▶ _Directions for this task_
A line containing "The width and height of the screenshot is (1568, 688)." appears in the material below. Return exactly every line from the first through that one, and only those.

· · ·

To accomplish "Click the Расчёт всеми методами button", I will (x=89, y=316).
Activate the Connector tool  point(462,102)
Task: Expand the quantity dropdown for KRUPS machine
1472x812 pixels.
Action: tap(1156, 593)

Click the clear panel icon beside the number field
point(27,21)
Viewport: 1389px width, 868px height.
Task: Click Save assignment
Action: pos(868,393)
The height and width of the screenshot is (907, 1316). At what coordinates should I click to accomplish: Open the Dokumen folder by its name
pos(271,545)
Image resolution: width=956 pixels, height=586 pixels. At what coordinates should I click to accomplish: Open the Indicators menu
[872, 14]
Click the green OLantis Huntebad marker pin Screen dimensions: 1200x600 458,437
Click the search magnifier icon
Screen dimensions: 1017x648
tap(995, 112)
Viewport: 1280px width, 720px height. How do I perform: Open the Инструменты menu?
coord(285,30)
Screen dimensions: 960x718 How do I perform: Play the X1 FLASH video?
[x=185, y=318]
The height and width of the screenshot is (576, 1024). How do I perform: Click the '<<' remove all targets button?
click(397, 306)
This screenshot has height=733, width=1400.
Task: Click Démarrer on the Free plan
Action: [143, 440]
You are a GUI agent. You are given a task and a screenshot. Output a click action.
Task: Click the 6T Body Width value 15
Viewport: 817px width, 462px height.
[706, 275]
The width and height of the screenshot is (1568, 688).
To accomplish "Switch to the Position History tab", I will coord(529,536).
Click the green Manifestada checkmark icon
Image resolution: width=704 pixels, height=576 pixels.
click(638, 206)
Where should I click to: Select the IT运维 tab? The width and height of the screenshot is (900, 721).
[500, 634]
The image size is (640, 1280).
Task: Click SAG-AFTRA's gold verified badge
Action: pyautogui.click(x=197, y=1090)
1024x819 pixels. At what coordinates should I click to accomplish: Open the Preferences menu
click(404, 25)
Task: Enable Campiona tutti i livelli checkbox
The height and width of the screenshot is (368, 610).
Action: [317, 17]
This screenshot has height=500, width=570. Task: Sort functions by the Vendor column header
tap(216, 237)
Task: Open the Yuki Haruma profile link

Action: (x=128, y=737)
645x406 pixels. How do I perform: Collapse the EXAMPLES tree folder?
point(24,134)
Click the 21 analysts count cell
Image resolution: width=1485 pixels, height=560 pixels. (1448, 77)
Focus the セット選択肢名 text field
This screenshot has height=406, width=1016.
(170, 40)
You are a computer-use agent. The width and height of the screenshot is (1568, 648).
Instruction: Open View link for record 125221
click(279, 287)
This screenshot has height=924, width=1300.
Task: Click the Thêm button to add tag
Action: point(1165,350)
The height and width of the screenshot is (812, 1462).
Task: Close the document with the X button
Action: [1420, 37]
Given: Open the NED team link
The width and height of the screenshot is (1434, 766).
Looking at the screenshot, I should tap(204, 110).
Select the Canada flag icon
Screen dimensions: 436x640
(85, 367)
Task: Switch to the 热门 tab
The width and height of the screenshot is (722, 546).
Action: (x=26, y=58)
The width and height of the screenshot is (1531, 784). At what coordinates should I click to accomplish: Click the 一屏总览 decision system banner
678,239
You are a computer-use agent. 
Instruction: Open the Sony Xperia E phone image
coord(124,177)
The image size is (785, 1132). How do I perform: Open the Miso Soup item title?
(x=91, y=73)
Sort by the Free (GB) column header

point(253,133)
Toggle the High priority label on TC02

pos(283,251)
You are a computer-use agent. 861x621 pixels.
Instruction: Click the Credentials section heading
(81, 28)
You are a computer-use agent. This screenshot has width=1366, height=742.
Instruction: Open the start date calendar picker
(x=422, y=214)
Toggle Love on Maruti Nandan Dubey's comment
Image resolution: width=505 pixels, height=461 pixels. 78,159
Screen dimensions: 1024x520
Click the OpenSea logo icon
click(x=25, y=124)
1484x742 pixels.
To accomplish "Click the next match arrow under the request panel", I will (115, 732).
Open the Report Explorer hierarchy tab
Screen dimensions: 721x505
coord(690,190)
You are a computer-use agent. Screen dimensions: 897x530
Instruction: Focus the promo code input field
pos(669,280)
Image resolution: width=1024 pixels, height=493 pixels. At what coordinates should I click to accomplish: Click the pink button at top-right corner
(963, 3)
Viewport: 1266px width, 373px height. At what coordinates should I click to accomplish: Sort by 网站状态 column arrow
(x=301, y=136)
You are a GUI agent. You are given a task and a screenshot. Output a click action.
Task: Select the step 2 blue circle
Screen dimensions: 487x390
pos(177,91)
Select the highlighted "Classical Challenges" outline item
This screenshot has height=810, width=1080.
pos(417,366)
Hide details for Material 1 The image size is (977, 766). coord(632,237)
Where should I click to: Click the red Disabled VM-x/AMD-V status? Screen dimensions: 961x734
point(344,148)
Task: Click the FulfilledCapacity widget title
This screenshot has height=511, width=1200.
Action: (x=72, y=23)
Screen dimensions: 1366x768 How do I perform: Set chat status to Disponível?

· · ·

▶ _Answer to the exercise_
To accomplish "Click the Расчёт всеми методами button", I will (x=89, y=316).
Activate the Connector tool  point(462,102)
Task: Expand the quantity dropdown for KRUPS machine
1472x812 pixels.
Action: tap(1156, 593)

Click the clear panel icon beside the number field
point(27,21)
Viewport: 1389px width, 868px height.
Task: Click Save assignment
Action: pos(868,393)
The height and width of the screenshot is (907, 1316). At what coordinates should I click to accomplish: Open the Dokumen folder by its name
pos(271,545)
Image resolution: width=956 pixels, height=586 pixels. At what coordinates should I click to accomplish: Open the Indicators menu
[872, 14]
Click the green OLantis Huntebad marker pin Screen dimensions: 1200x600 458,437
Click the search magnifier icon
Screen dimensions: 1017x648
tap(995, 112)
Viewport: 1280px width, 720px height. How do I perform: Open the Инструменты menu?
coord(285,30)
Screen dimensions: 960x718 How do I perform: Play the X1 FLASH video?
[x=185, y=318]
The height and width of the screenshot is (576, 1024). How do I perform: Click the '<<' remove all targets button?
click(397, 306)
This screenshot has height=733, width=1400.
Task: Click Démarrer on the Free plan
Action: [143, 440]
You are a GUI agent. You are given a task and a screenshot. Output a click action.
Task: Click the 6T Body Width value 15
Viewport: 817px width, 462px height.
[706, 275]
The width and height of the screenshot is (1568, 688).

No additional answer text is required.